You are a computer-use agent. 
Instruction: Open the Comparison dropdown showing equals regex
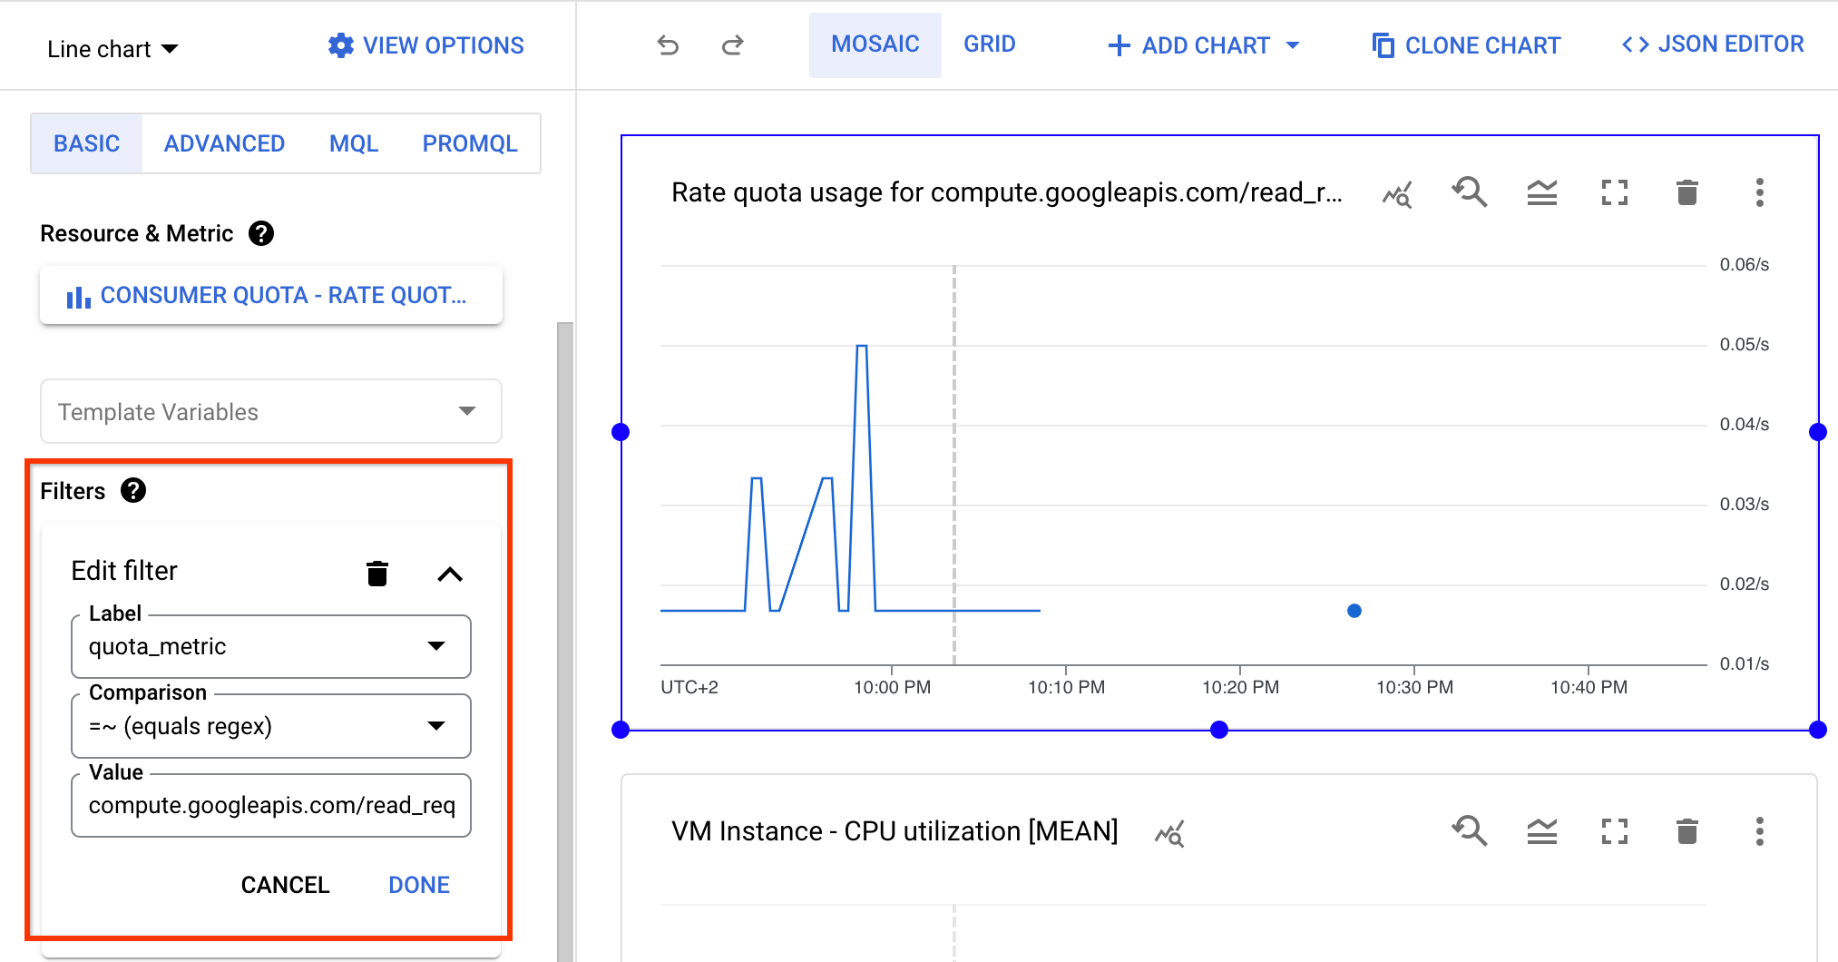(x=437, y=725)
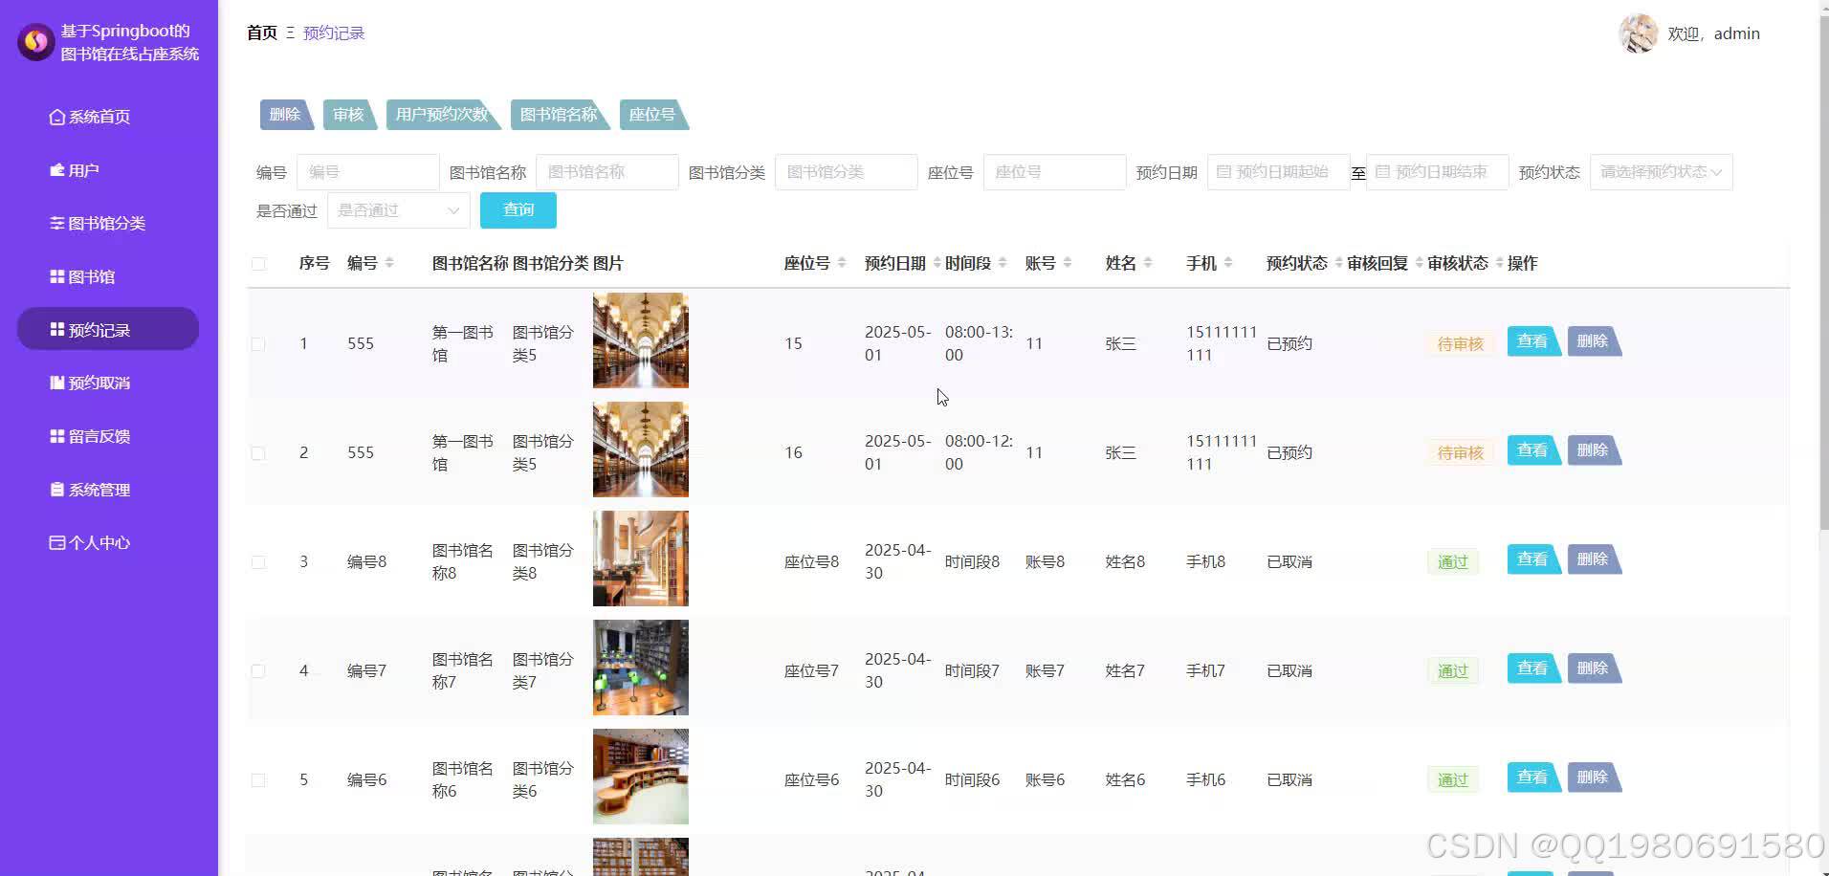Go to 首页 via breadcrumb
Image resolution: width=1829 pixels, height=876 pixels.
[x=260, y=32]
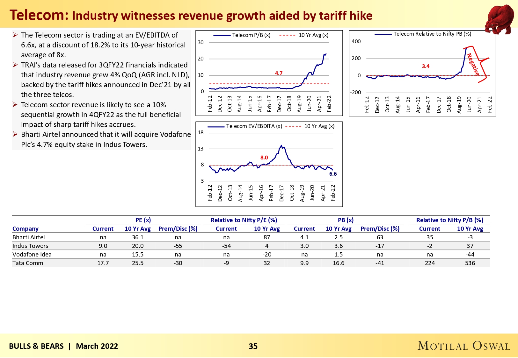Select the Bharti Airtel table row label
This screenshot has height=358, width=518.
(29, 237)

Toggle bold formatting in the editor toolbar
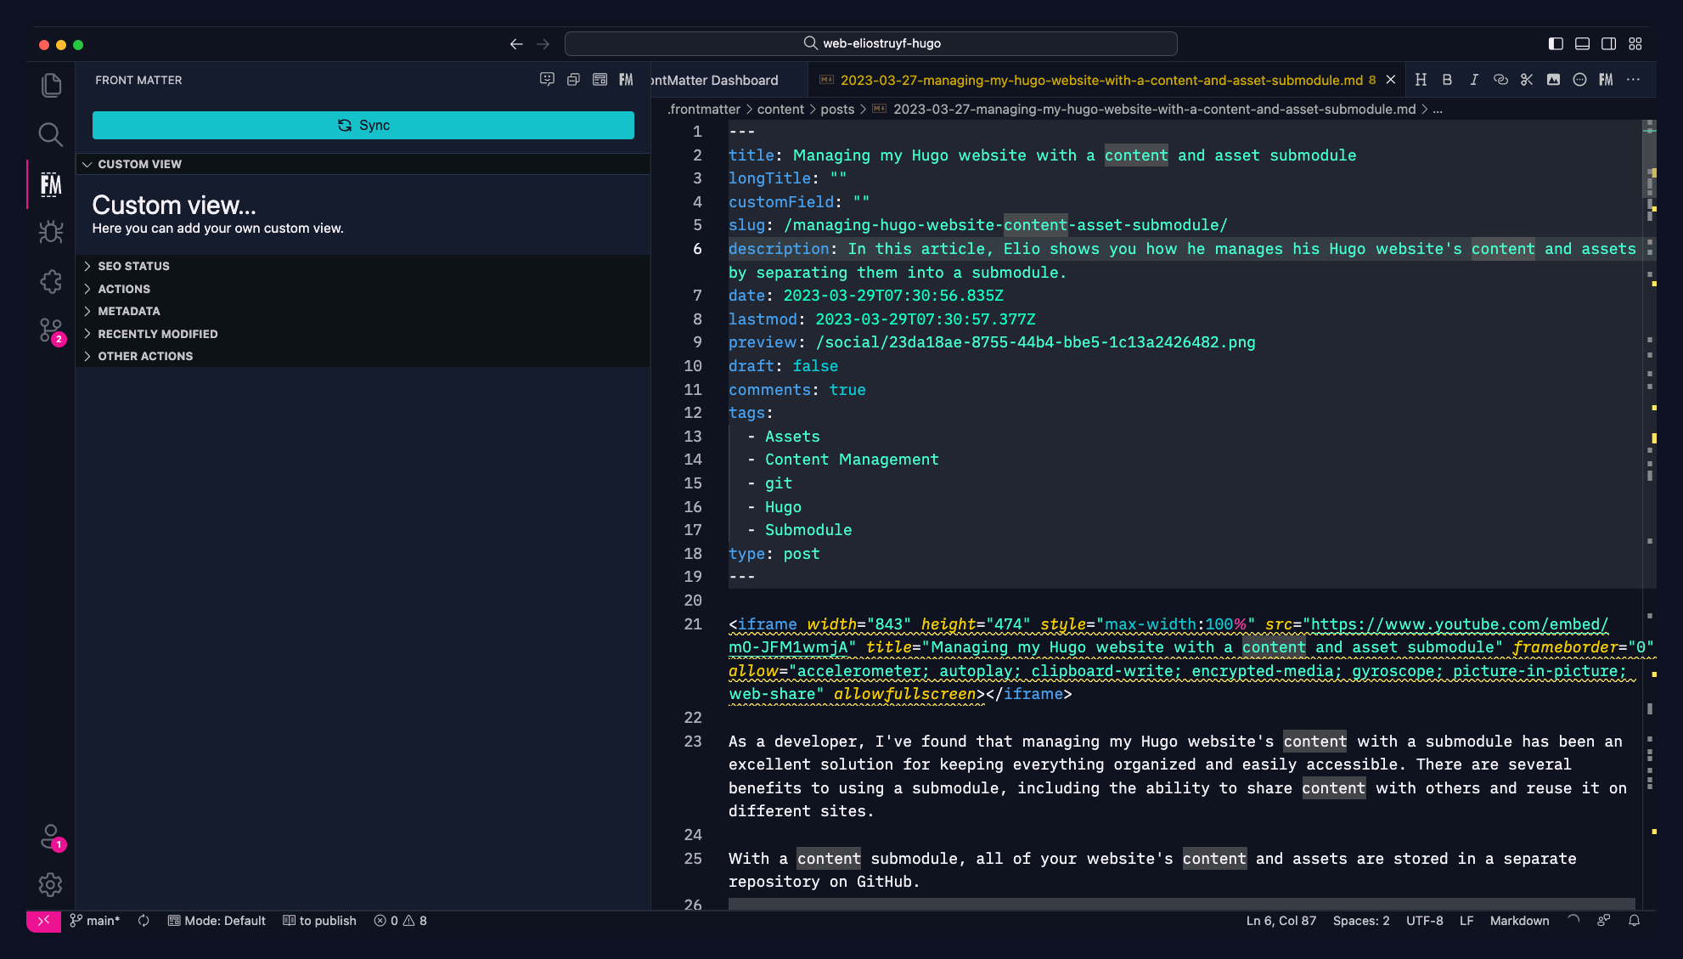click(x=1448, y=79)
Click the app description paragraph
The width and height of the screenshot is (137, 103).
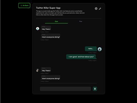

==============================

## Exercise instructions
Report each line in the rows above that contains the string "width".

## Written solution
Image resolution: width=1829 pixels, height=876 pixels.
This screenshot has height=358, width=518.
The width and height of the screenshot is (137, 103).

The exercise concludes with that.